One of the most convenient snacks to eat on the run is a tasty granola bar. They’re great to have around, are shelf stable, and are easy to whip out pre-meltdown.
However, as you may know, not all bars are created equal. They can come drizzled in chocolate with a few dried fruit chunks scattered throughout.
They taste delicious, but we all know deep down that we will be disappointed when we read the nutrition label.
Many granola bars today have the honor of being known as are “glorified candy bars.” I cannot disagree with this statement! Even as a dietitian, I have a hard time finding healthier versions of the sugary treats marketed towards today’s kids.
More than not these granola bars have as much sugar as a Snickers bar and almost as much fat. The ingredients list also read like a chemistry textbook crossed with a chapter from Willy Wonka!
Try These Healthy Options
With all this in mind, here are a few of my favorite granola bars. Give these a try the next time you’re looking to stock up for the grab-n-go section of your pantry.

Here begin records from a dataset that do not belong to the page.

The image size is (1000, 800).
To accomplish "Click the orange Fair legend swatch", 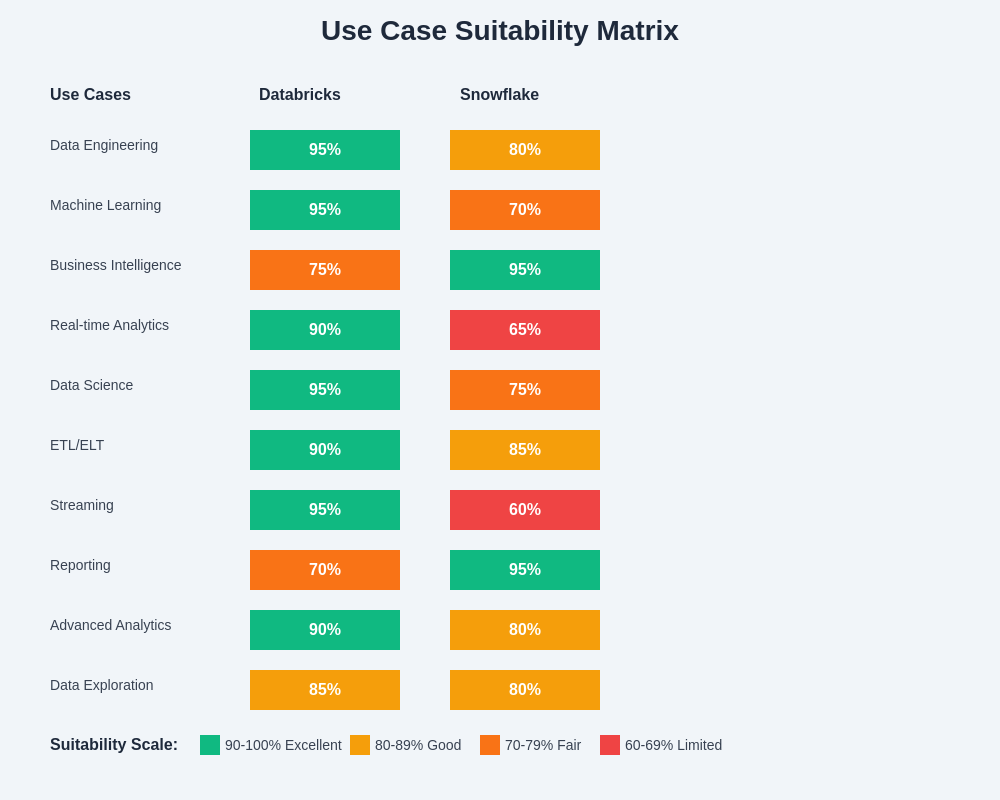I will 490,745.
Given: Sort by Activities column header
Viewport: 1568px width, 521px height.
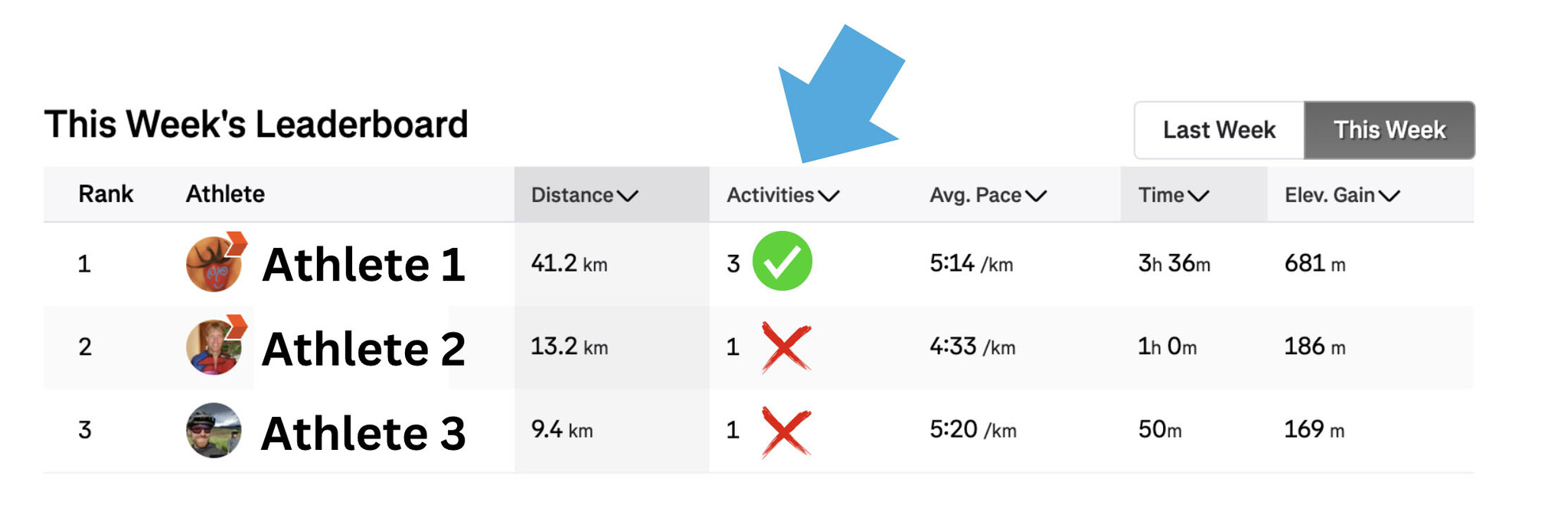Looking at the screenshot, I should tap(782, 195).
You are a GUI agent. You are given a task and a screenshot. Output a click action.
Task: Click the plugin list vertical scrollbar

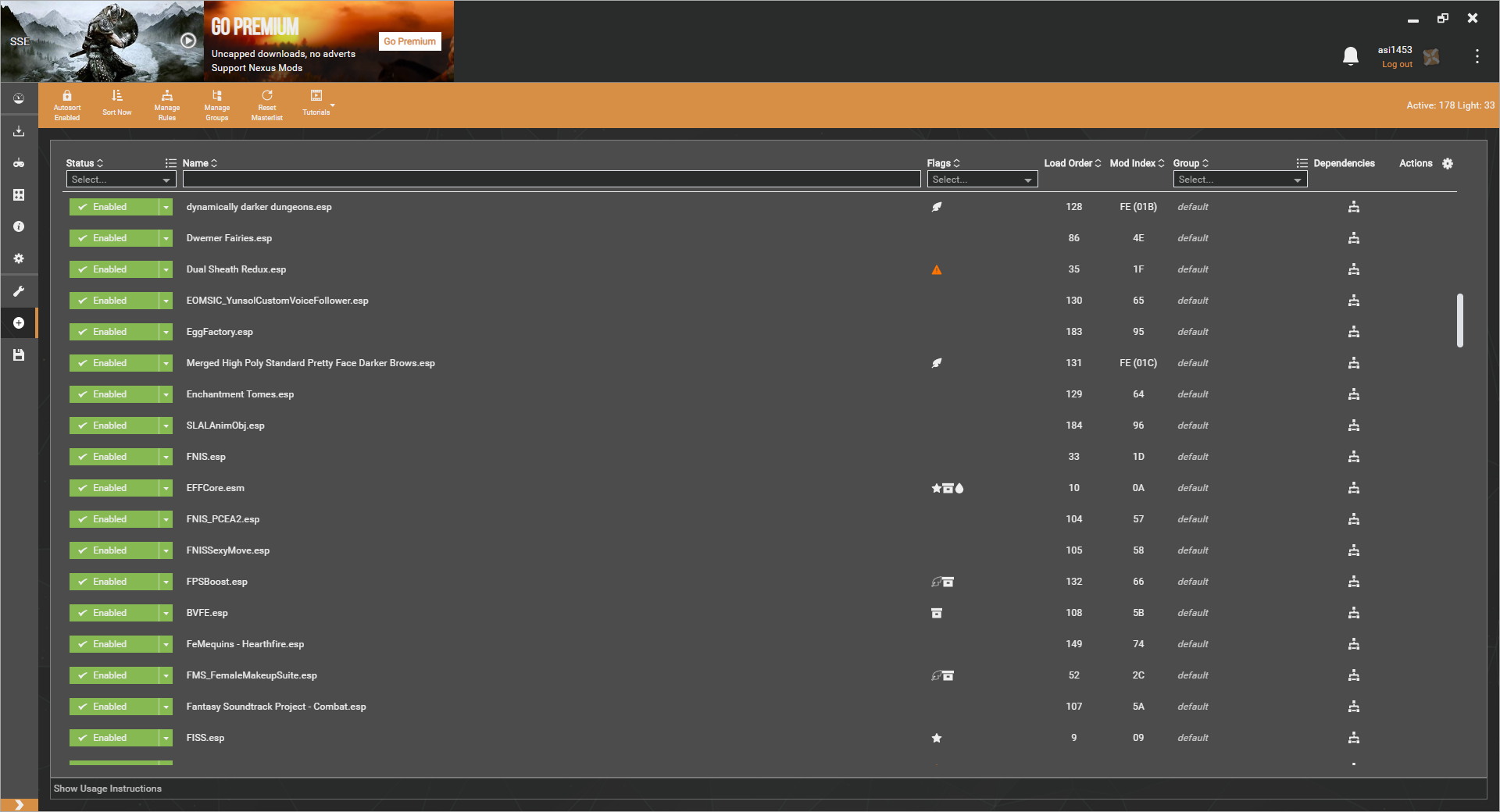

Keep in mind that just about all these companies produce a variety of bars, and their compositions can change over time. Always read the label of the bar you’re looking to buy before you purchase.
- Larabar Kid and Nut and Seed: I love that these folks keep their ingredient list short and sweet – literally! For how tasty these bars are, it’s a miracle that all of the flavors for these varieties contain less than 10 grams of sugar.

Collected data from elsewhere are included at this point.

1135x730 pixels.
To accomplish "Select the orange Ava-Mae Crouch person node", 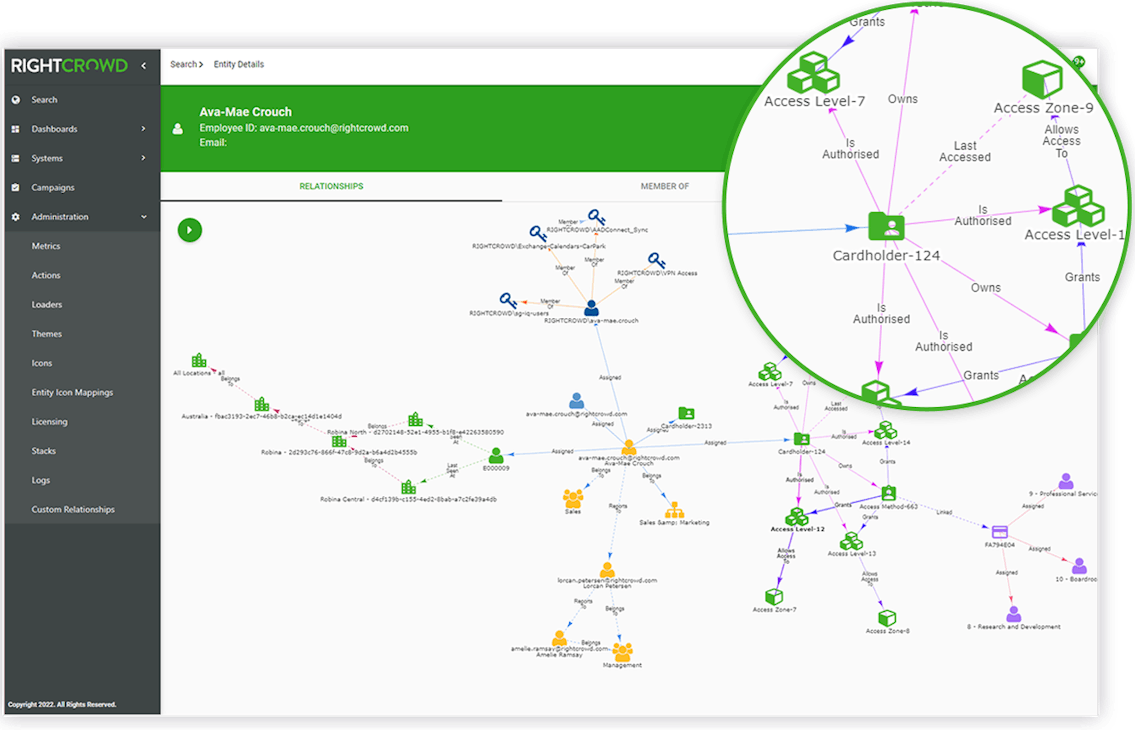I will click(629, 447).
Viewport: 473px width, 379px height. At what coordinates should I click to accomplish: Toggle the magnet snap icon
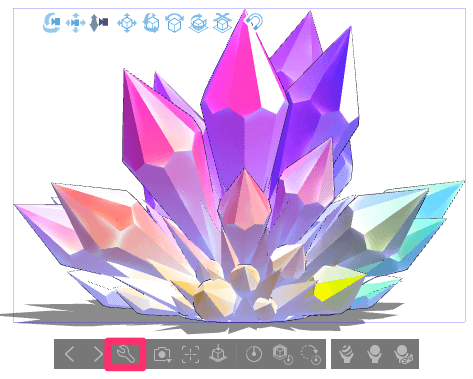click(x=254, y=22)
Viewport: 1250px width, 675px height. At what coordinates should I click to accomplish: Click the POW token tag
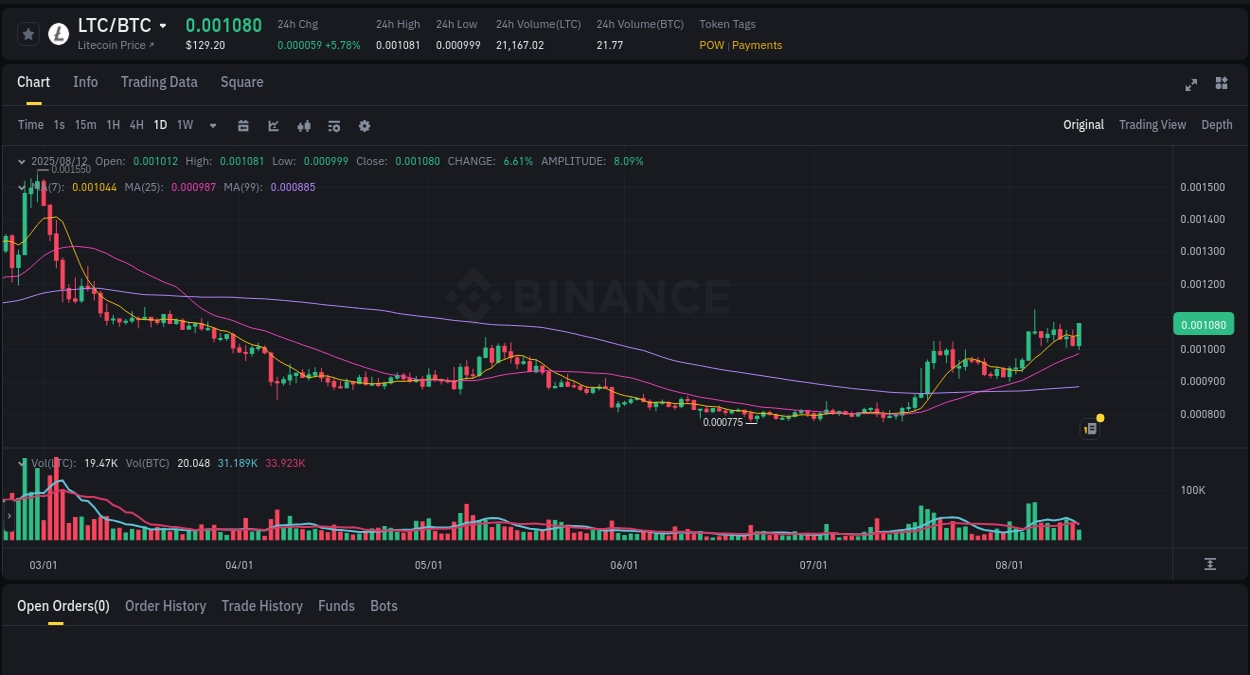coord(710,45)
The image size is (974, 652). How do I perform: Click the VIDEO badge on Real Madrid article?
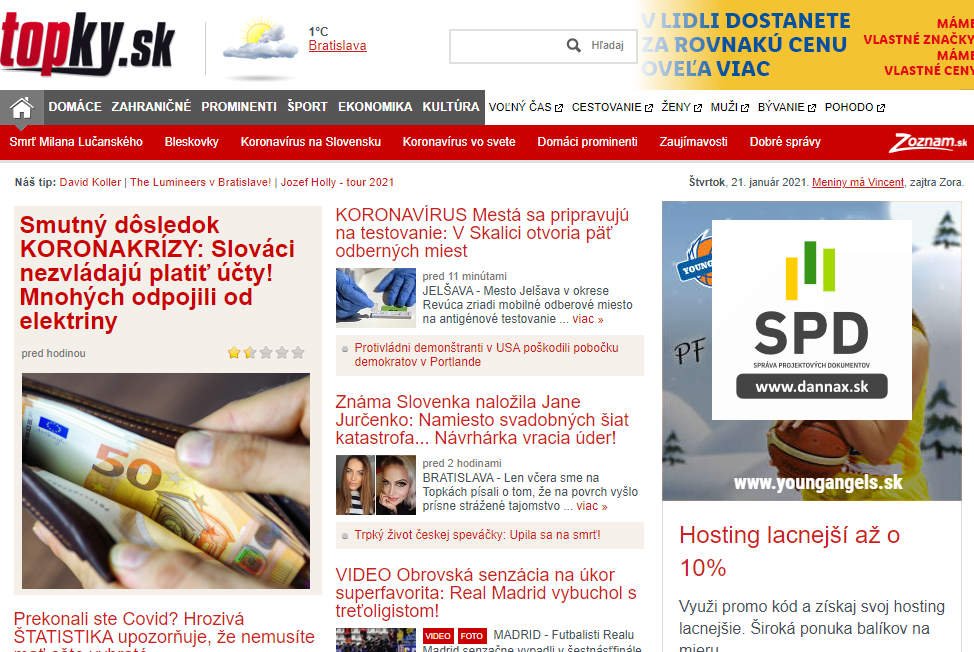(x=438, y=636)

- Nature Valley: Yep, the folks with the incredibly crumbly oat and honey bar know what they’re doing. Part of the reason their dry bars are so brittle is they go easy on the oils and sugar – adding up to a great treat for you! Almost all of their varieties contain less than 10g of sugar, which is impressive.
- Kashi Bars: They have a great selection of bars, are all very tasty, and most are just what we’re looking for in a snack. They are made from whole grains, contain less than 10g sugar and are a good source of fiber!
- Nature’s Path: Being completely organic and with many gluten-free options, these bars are an excellent choice for anyone!
- RXBAR for Kids: With a max of 7 ingredients, these bars are very clean, have no added sugars, and ingredients you can pronounce! Not to mention they are the perfect portion size for your little ones.
- Cliff Kid Zbar: These bars have kid approved portion sizes, a variety of delicious flavors, and contain less than 10g of sugar. I usually throw one in my purse as a snack for myself!
Pay Careful Attention to Your Snacks
With any packaged snack food, it’s important to read nutrition facts labels and know what you want to look out for. Any time you buy a manufactured product, they will likely contain ingredients you cannot pronounce.
There’s a chance you’ll be tricked into buying something with too many ingredients you don’t want in your little one’s body if you’re note careful.
Know that terms on the front of the label like ‘all natural’ or ‘pure’ are just marketing terms. Any company can place these words on the packaging of a product.
The only part of the label that carries any legal weight is the back, black and white ‘nutrition facts’ area.
Head straight there to get the skinny on exactly what has gone into your food and what you should expect from it.
Let’s take a look at some key factors you should weigh when judging a granola bar.
Hidden Sugar
The biggest pitfall when it comes to selecting a granola bar is to avoid those that are high in sugar. You want to always check the total amount of sugar in the whole bar.
A good rule of thumb I like to use is comparing the granola bar you’re looking into with a regular Snickers bar. This particular candy bar contains about 27g of sugar.
If the granola bar you’re looking at contains as much or more than that, then you might as well grab the candy bar instead. (But don’t take the candy bar, there are better options out there, I promise.)
Look for 10g of sugar or less per serving
One reason this can be tricky is that the process of making granola does involve adding some sugar, often in the form of honey or agave nectar.
Don’t expect to find very many bars with absolutely no sugar in them. If this is the case, they most likely contain sugar alcohols or sugar substitutes like Splenda (sucralose) to sweeten them up.
If anything, look for monk fruit extract or stevia as natural sweeteners.
The Rest of the Package
Here are a few common marketing terms that make it even harder to make a decision!
- Natural: no added color, artificial flavors, ingredients or synthetic substances
- Sugar-free: the product contains less than 0.5g of sugar per serving; however, it may still contain artificial sweeteners or sugar alcohols
- Organic: 95% of the product’s ingredients consist of organically produced ingredients
- Zero Trans Fats: the product contains less than 0.5g of trans fats per serving
One element that can be tricky to navigate is the fat content of these bars. They’re often made with hydrogenated oils or contain different types of nuts, causing these products to seem as though they have a high fat content.
Don’t’ let that automatically dissuade you from a bar you like. Pay attention to the different types of fat present. A bar with some mono- or poly-unsaturated fat isn’t necessarily a problem! However, a bar high in saturated or trans fat is one to avoid.
Granola Bars Can Be a Life Saver
There are so many options when it comes to choosing a granola bar. Any of the suggestions included in this article are a great place to start when thinking of your little one.
Regardless of whether you make it yourself or head to the store, granola bars can be a great snack in your arsenal day in and day out.